Talk about kicking a gift horse in the chops. With an election looming, Transport Minister Simon Bridges is dangling the distinct possibility the Government will now fund the SkyPath cycleway across the Auckland Harbour Bridge. But instead of ululating with excitement and offering him the freedom of the city, what do the council bureaucrats do?
They pack a sad and say they want to do it their way - persisting with their fast crumbling plans for a public-private partnership (PPP), which even the proponents now admit will cost ratepayers and cyclists around $248 million over the next 25 years in fees, construction costs, tolls and the like.
With the mayor on bended knees in Wellington pleading for more money for public transport, rail lines to the airport, you name it, this recalcitrance from his officials seems absolutely bonkers.

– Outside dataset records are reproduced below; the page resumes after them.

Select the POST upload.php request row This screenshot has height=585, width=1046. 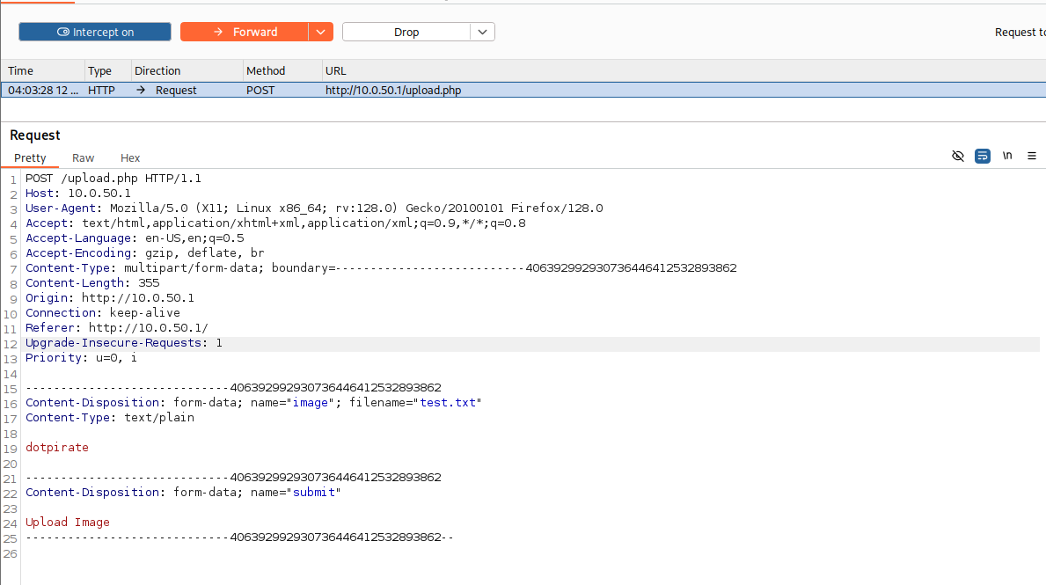click(x=392, y=90)
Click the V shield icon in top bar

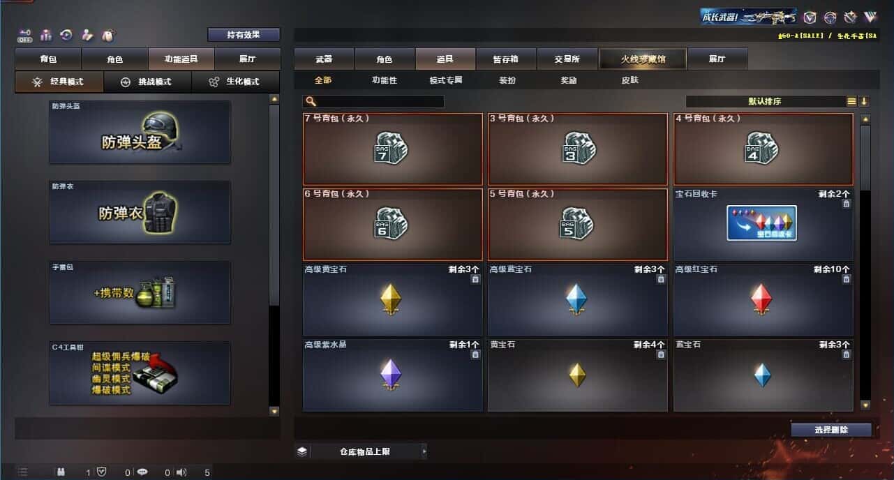[x=810, y=17]
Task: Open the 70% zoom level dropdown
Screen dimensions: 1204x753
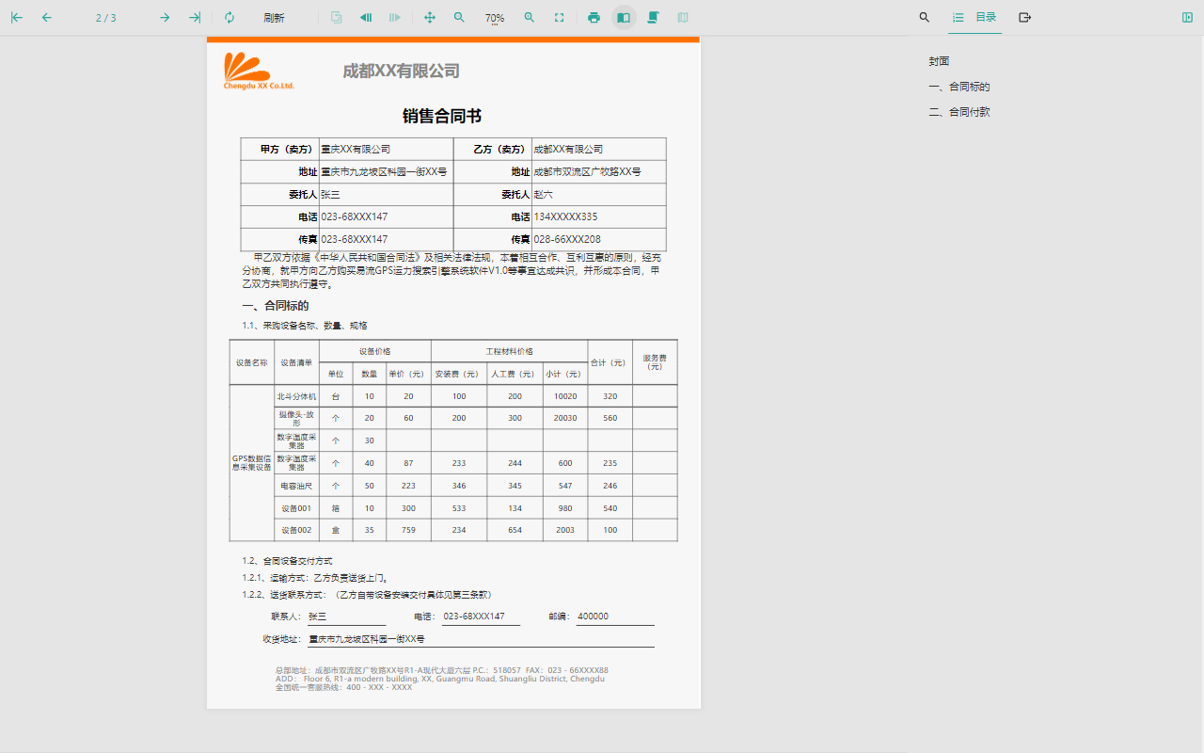Action: pyautogui.click(x=494, y=18)
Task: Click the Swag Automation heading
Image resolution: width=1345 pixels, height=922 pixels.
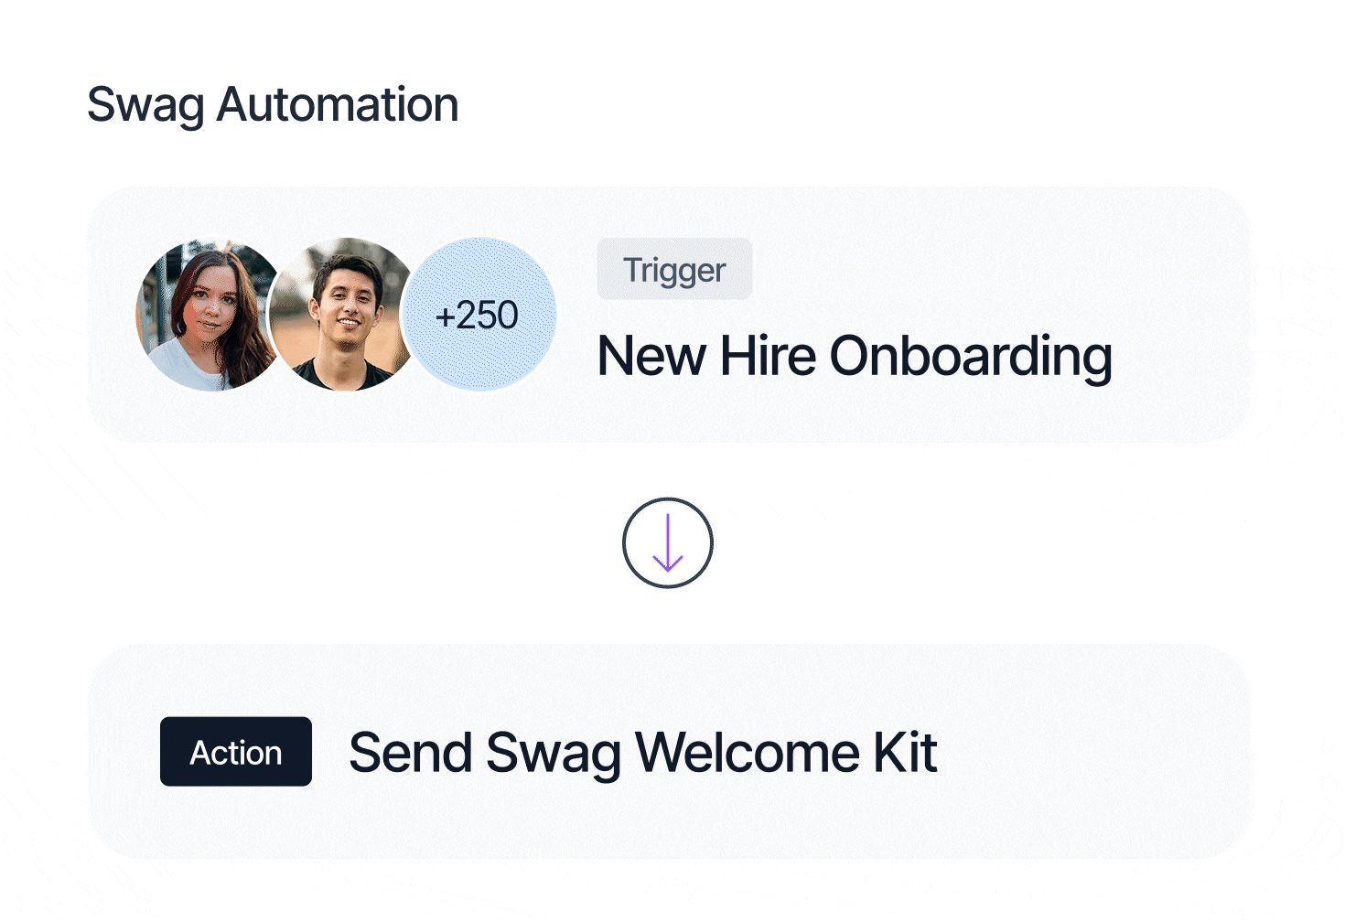Action: (x=273, y=104)
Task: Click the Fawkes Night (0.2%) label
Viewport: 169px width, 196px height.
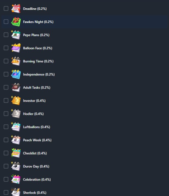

The PPP project seems almost dead anyway. Earlier this year, the chosen builder, Downer Construction pulled out claiming the project was too small and unique to work as a PPP. They said they could no longer agree with the fixed price set in July 2016 for the construction of the $34m project. As a result, the long-time enthusiasts who put together and drove the project, the SkyPath Trust, followed suit saying they didn't believe it was a suitable project to be delivered as a PPP. Bevan Woodward, the driving force behind the SkyPath, now says the PPP was a dreadful deal for Aucklanders which would have involved tolling users for 25 years and annual revenue underwriting by Auckland Council.
Despite all this, the council sponsor for SkyPath, Auckland Tourism, Events and Economic Development (Ateed) remains doggedly committed to the PPP proposal, as do the investment bankers, Morrison & Co.